More than 30 have been discovered this year, Mexican authorities said, according to AFP news agency.
The tunnels are also used to smuggle illegal migrants into the US.
Nine or 10 tons of marijuana was found on the US side of the tunnel while Mexican police seized five tons on their end, said Derek Benner, a special agent with the US Immigration and Customs Enforcement agency.
If only there was a serious border fence in the Otay Mexico, CA and Tijuana region, we could clamp down on these kinds of problems. Just build the dang fence!
After all, with a serious fence we won’t have to grapple with complex and difficult problems like drug construction and illegal immigration.
Yes, it is a good thing that it is so easy to deal with these issues.
Indeed, I hear tell that if we just spend a bit more more and engage in a bit more security that we will finally stop these things.

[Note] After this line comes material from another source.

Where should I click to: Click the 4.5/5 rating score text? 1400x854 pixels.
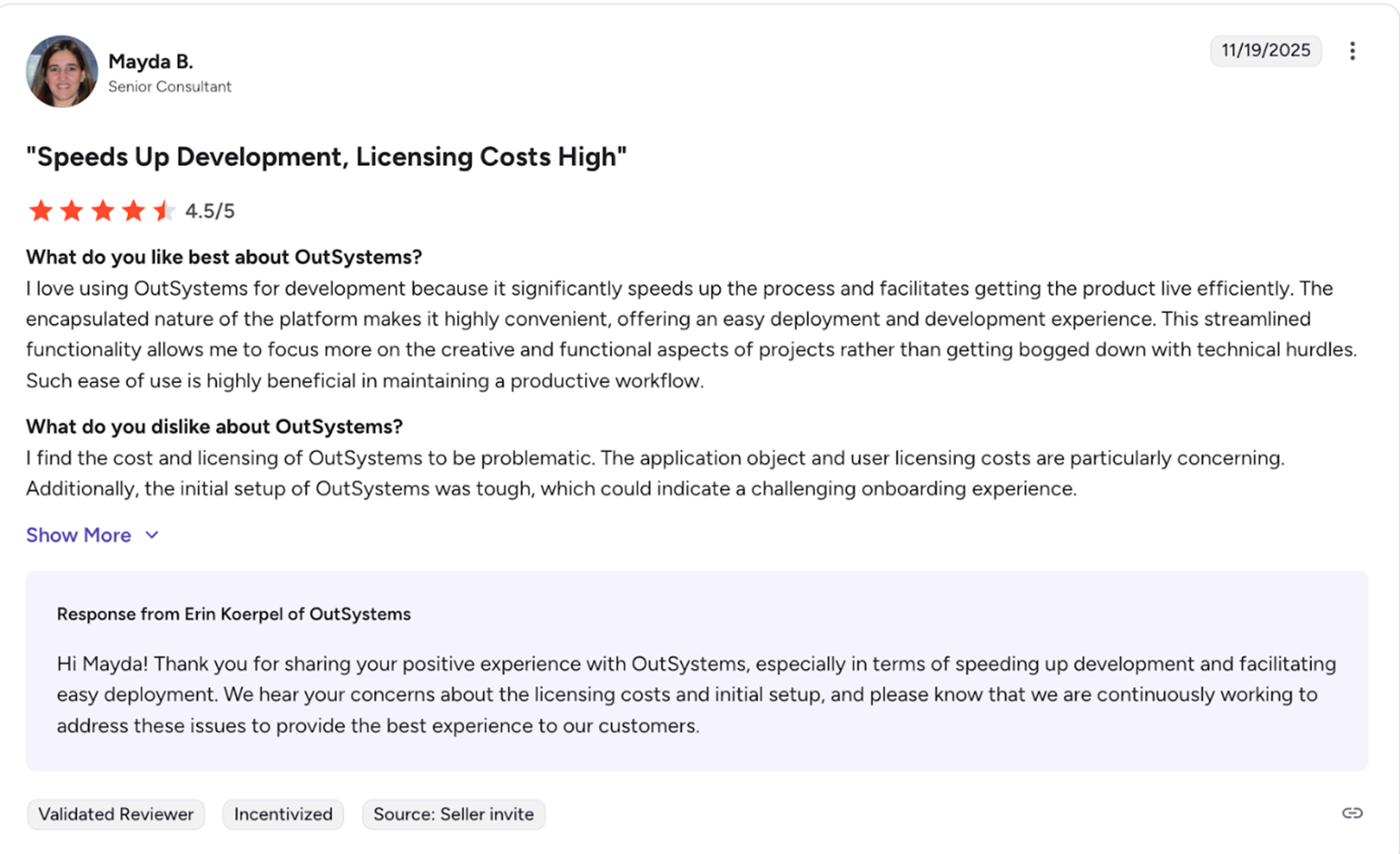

Via ABC News: San Diego Drug Tunnel Yields 14 Tons of Marijuana
Authorities have discovered 75 drug tunnels under the U.S./Mexico border since 2008, most in Otay Mesa, an area of industrial warehouses, and in Nogales, Arizona, where an existing drainage area underneath the border makes tunneling easy.

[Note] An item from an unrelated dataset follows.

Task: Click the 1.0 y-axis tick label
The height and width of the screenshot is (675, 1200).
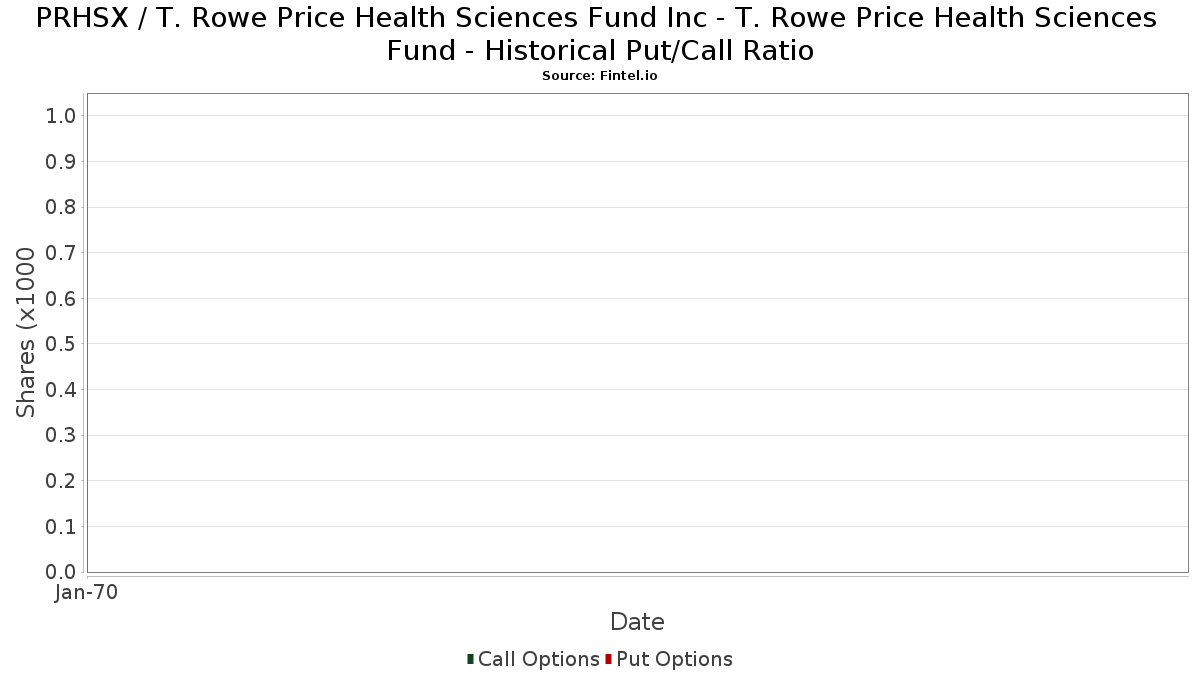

“The discovery of this tunnel is a tribute not only to the effectiveness of our joint investigative efforts, but also to the significant benefits we’re gaining by using new technology to target this kind of smuggling activity,” said Derek Benner, special agent in charge for Immigration and Customs Enforcement’s Homeland Security Investigations in San Diego. “The drug cartels mistakenly believe they can elude detection by taking their contraband underground, but, again and again, we’ve been able to find these tunnels and shut them down.”
I will now turn off the snark and sarcasm and point out how the above reaction is so very (and depressingly) typical of drug war logic: failures like these tunnels are actually evidence of success.
Let me fix that last sentence: ”The drug cartels correctly believe that they can elude enough detection by to continue to make huge profits even if it means taking their contraband underground or by using whatever other methods they can dreams up because, after all, the money to be made is enormous. Indeed, again and again, we’ve been able to find these tunnels and shut them down but yet the actual amount of cocaine and such on US streets remains relatively constant over time and the price of the product has not risen enough to dissuade consumption (indeed, the street price of cocaine is not all that different now than it was in the 1980s). All of this despite a serious increase in spending by hundreds of millions of dollars per annum to fight the war on drugs over the last decade. And after all, we keep getting record seizures of product! Just a little bit more effort and we will win! Trust me: it is worth all the money.
Ok, sorry, I guess I lied about turning off the snark. Some topics simply inspire.